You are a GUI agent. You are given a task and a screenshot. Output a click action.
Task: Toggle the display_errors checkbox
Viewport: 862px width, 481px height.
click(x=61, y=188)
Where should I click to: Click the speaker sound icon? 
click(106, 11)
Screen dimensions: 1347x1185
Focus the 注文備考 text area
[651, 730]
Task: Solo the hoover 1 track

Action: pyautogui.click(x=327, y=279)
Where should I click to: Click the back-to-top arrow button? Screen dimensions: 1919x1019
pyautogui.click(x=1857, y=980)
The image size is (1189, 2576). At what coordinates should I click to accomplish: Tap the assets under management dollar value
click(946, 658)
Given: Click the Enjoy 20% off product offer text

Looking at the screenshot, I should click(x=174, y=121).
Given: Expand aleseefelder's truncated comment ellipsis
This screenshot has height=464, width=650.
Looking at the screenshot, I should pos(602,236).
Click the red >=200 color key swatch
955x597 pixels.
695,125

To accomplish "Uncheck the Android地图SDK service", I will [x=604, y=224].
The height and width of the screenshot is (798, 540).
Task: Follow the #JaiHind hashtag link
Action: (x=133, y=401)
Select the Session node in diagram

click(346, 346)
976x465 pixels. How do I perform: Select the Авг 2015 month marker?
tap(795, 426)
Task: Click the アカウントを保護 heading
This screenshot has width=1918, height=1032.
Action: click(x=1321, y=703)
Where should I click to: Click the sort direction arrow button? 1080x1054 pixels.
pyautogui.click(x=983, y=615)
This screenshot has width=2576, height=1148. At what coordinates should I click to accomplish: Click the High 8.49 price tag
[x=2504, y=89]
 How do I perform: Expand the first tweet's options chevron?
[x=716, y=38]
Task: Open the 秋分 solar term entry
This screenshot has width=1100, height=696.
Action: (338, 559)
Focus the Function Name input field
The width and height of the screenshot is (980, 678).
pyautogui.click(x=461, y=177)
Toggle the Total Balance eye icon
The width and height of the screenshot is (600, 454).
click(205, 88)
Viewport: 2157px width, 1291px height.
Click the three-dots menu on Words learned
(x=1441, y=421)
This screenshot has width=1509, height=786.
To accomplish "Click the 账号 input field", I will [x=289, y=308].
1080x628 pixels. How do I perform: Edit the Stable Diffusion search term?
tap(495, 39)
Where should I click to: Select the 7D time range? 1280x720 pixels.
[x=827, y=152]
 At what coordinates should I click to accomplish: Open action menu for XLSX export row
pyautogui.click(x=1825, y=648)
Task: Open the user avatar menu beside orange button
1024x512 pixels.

## Stated goal
Update the records from the very beginning through the line containing "Looking at the screenshot, I should click(x=174, y=121).", replacing "Viewport" with "Window size" and leaving everything else unchanged. Give only those lines.

## Result
You are a GUI agent. You are given a task and a screenshot. Output a click action.
Task: Toggle the display_errors checkbox
Window size: 862px width, 481px height.
click(x=61, y=188)
Where should I click to: Click the speaker sound icon? 
click(106, 11)
Screen dimensions: 1347x1185
Focus the 注文備考 text area
[651, 730]
Task: Solo the hoover 1 track

Action: pyautogui.click(x=327, y=279)
Where should I click to: Click the back-to-top arrow button? Screen dimensions: 1919x1019
pyautogui.click(x=1857, y=980)
The image size is (1189, 2576). At what coordinates should I click to accomplish: Tap the assets under management dollar value
click(946, 658)
Given: Click the Enjoy 20% off product offer text

Looking at the screenshot, I should click(x=174, y=121).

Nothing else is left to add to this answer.